High drama in the High Court

This has been a week of big decisions at the Supreme Court and critical analysis of them all over the media. Today’s decision on racial preferences is being just as hyped as the week’s earlier ones. The WSJ law blog has a compact ‘cheat sheet’ rundown of the ruling, along with a link to the actual opinion.

A few snips…

In one of the most closely watched cases this term, the Supreme Court weighed in on the issue of using race as a factor for making public school assignments.

It seems like nearly all the cases have been closely watched. This particular court is under extremely critical srutiny…and some inner tension.

In a highly charged atmosphere in the court, the justices ruled 5-4 that the plans were unconstitutional. Four justices, led by Chief Justice John Roberts, found that race can never be a factor in these kinds of decisions, with the only exception being a remedy to official segregation. Justice Anthony Kennedy was the fifth vote. Importantly, his concurring opinion didn’t reach as far as the plurality. He ruled that race can be a factor in some circumstances, although not to the extent as employed by the two school districts. Because his was the fifth and deciding vote, his more nuanced view could be the one that school districts look to in crafting new programs. It will also likely muddy how the decision is interpreted.

Not given to nuance, the media already muddy their interpretations.

Next question…

Does it overturn Brown v. Board of Education?

No. But it does reflect a deep division over Brown, the 1954 decision that abolished official school segregation and the court’s most celebrated case. The plurality today says Brown means schools can’t look at race in any circumstances. It’s a formalistic view that says racial categories are inherently invidious, regardless of their purpose.

Here’s a more direct way to say that… 

 “The way to stop discrimination on the basis of race is to stop discriminating on the basis of race,” said Chief Justice Roberts.

He can say a lot in one sentence.

For the dissenters, Brown was designed to destroy an effective caste system that made blacks inferior, and communities today should be able to try different ways to promote integration. “To invalidate the plans under review is to threaten the promise of Brown,” Justice Stephen Breyer said in dissent.

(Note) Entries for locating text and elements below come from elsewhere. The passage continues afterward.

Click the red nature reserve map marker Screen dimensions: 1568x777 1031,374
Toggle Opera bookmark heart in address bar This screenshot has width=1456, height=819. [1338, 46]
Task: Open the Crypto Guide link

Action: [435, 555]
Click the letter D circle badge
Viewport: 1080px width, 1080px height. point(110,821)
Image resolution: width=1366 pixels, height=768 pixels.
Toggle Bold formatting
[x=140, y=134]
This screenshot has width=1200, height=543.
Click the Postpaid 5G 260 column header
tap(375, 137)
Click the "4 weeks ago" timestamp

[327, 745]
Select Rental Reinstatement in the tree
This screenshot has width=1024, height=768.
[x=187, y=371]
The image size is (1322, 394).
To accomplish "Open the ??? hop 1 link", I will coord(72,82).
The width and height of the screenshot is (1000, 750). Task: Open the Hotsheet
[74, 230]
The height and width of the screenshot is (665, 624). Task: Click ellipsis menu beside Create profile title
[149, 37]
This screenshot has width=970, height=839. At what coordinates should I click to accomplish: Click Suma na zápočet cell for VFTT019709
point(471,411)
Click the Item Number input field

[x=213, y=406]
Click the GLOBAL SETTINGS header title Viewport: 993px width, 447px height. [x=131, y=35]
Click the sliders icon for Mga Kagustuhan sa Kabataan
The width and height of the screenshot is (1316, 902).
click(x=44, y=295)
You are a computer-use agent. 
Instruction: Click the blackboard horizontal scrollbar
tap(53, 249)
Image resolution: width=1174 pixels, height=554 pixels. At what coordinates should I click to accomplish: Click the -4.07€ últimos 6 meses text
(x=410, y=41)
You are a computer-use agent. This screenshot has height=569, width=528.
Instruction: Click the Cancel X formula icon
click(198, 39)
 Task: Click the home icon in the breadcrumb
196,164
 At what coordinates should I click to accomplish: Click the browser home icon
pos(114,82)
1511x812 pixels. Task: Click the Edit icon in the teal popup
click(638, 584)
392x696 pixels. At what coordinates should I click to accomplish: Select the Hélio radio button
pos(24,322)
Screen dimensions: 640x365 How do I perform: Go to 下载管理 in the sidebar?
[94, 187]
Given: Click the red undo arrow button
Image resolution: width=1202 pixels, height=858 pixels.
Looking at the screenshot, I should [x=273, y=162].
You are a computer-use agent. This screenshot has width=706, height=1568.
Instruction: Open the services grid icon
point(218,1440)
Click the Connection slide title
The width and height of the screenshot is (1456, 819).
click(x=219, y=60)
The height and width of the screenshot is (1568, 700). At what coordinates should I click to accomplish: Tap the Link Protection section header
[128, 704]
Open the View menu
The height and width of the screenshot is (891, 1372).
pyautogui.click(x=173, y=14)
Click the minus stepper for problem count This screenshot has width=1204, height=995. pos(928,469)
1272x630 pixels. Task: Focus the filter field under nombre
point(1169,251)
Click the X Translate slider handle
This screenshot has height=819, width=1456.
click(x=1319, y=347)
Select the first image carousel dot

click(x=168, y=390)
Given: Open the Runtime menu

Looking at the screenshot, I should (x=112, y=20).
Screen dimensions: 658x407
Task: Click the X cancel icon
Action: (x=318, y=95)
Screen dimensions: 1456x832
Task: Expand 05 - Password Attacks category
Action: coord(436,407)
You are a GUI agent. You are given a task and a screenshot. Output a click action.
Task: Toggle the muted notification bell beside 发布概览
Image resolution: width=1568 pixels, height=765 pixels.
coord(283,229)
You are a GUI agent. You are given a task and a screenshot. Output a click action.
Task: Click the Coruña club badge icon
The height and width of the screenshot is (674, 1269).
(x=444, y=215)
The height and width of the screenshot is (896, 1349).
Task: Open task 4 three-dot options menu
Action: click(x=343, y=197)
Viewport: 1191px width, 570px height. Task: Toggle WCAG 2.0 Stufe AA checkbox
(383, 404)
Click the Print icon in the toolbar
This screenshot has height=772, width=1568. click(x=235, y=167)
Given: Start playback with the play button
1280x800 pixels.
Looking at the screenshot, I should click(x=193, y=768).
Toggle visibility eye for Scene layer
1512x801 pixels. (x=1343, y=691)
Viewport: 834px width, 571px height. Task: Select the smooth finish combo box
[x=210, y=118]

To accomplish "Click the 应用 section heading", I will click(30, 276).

What does it say about the court?

It’s another indication about how the court is angrily dividing along ideological lines.

Who’s angry? And…why? The liberal justices, it seems, and they’re really showing it lately.

In modern times, this case reveals one of the starkest divisions in the court on social issues. Justice Breyer took nearly half an hour to read his dissent from the bench, which in the court’s theatrics is a sign of severe disagreement. That’s happened several times already this term. The opinions were also dotted with sharp language. “I must dissent,” wrote Justice Breyer, in a rare formulation. Justices usually “respectfully” dissent. At their most peeved, they’ll leave out the “respectfully.”

Breyer is peeved. As Ginsburg was in the partial birth abortion ban ruling. And O’Connor, too, even though she’s off the court.